1. **Install PyTorch and torchvision:**
   ```bash
   pip install torch torchvision
   ```
   
2. **Install the TensorBoard plugin for PyTorch:**
   ```bash
   pip install torch_tb_profiler
   ```

3. **Install the jupyter notebook extension on the HPC for your VS Code.**

4. **Select the conda environment in VS Code:**

   Click the 'select kernel' button in the top right corner of the VS Code, and select the conda environment you created.

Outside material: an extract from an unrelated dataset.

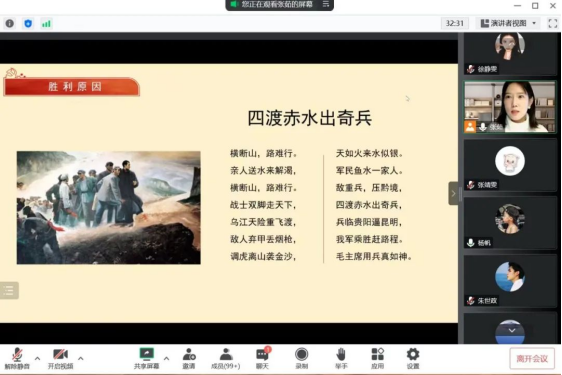The height and width of the screenshot is (375, 562).
Task: Open the Invite participants icon
Action: [x=189, y=358]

## 3. Prepare the data and model

In [None]:
import torch
import torch.nn
import torch.optim
import torch.profiler
import torch.utils.data
import torchvision.datasets
import torchvision.models
import torchvision.transforms as T

### Prepare the input data.

In [7]:
transform = T.Compose(
    [T.Resize(224),
     T.ToTensor(),
     T.Normalize((0.5, 0.5, 0.5), (0.5, 0.5, 0.5))])
train_set = torchvision.datasets.CIFAR10(root='./data', train=True, download=True, transform=transform)
train_loader = torch.utils.data.DataLoader(train_set, batch_size=16, shuffle=True)

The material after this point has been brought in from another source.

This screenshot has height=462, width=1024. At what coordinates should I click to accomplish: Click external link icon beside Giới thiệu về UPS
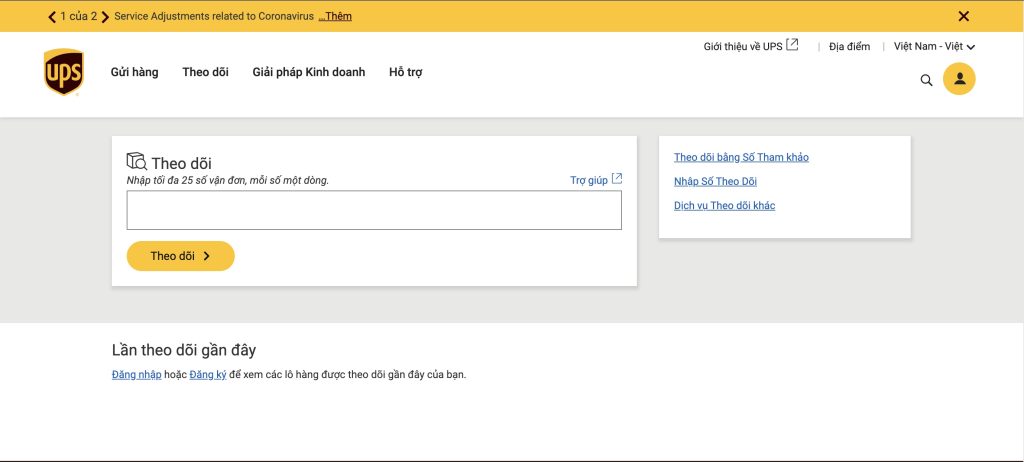tap(793, 45)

Files already downloaded and verified


### Create Resnet model, loss function, and optimizer objects. 

In [8]:
device = torch.device("cuda:0")
model = torchvision.models.resnet18(weights='IMAGENET1K_V1').cuda(device)
criterion = torch.nn.CrossEntropyLoss().cuda(device)
optimizer = torch.optim.SGD(model.parameters(), lr=0.001, momentum=0.9)
model.train()

ResNet(
  (conv1): Conv2d(3, 64, kernel_size=(7, 7), stride=(2, 2), padding=(3, 3), bias=False)
  (bn1): BatchNorm2d(64, eps=1e-05, momentum=0.1, affine=True, track_running_stats=True)
  (relu): ReLU(inplace=True)
  (maxpool): MaxPool2d(kernel_size=3, stride=2, padding=1, dilation=1, ceil_mode=False)
  (layer1): Sequential(
    (0): BasicBlock(
      (conv1): Conv2d(64, 64, kernel_size=(3, 3), stride=(1, 1), padding=(1, 1), bias=False)
      (bn1): BatchNorm2d(64, eps=1e-05, momentum=0.1, affine=True, track_running_stats=True)
      (relu): ReLU(inplace=True)
      (conv2): Conv2d(64, 64, kernel_size=(3, 3), stride=(1, 1), padding=(1, 1), bias=False)
      (bn2): BatchNorm2d(64, eps=1e-05, momentum=0.1, affine=True, track_running_stats=True)
    )
    (1): BasicBlock(
      (conv1): Conv2d(64, 64, kernel_size=(3, 3), stride=(1, 1), padding=(1, 1), bias=False)
      (bn1): BatchNorm2d(64, eps=1e-05, momentum=0.1, affine=True, track_running_stats=True)
      (relu): ReLU(inplace=True)
  

Define the training step for each batch of input data.

In [2]:
def train(data):
    inputs, labels = data[0].to(device=device), data[1].to(device=device)
    outputs = model(inputs)
    loss = criterion(outputs, labels)
    optimizer.zero_grad()
    loss.backward()
    optimizer.step()

## 4. Profiling the model using Pytorch Profiler

In [9]:
with torch.profiler.profile(
        schedule=torch.profiler.schedule(wait=1, warmup=1, active=3, repeat=1),  
        on_trace_ready=torch.profiler.tensorboard_trace_handler('./log/resnet18'),
        record_shapes=True,
        profile_memory=True,
        with_stack=True
) as prof:
    for step, batch_data in enumerate(train_loader):
        prof.step()  # Need to call this at each step to notify profiler of steps' boundary.
        if step >= 1 + 1 + 3:
            break
        train(batch_data)

## 5. Run the profiler

Run the above code. The profiling result will be saved under ./log/resnet18 directory.

## 6. Use TensorBoard to visualize the profiling result

make sure you have installed the TensorBoard plugin for PyTorch using the command ```pip install torch_tb_profiler``` that you have done in section 2.

open the terminal in VS Code, and run the following command to start TensorBoard.

```tensorboard --logdir=./log/resnet18``` or ```tensorboard --logdir=./lab4/log/resnet18```

make sure you are using the right directory.

Then, you can open the TensorBoard in your browser by clicking the link in the terminal.

![image.png](attachment:image.png)

## 7. Improve performance of the model

- Increase the batch size.
- Increase the number of workers.

## 8. Task: Try another model and compare the performance.

Try to use another model, such as VGG16, and compare the performance with the resnet18.

You can use the following code to create the VGG16 model.
```python
model = torchvision.models.vgg16(weights='IMAGENET1K_V1').cuda(device)
```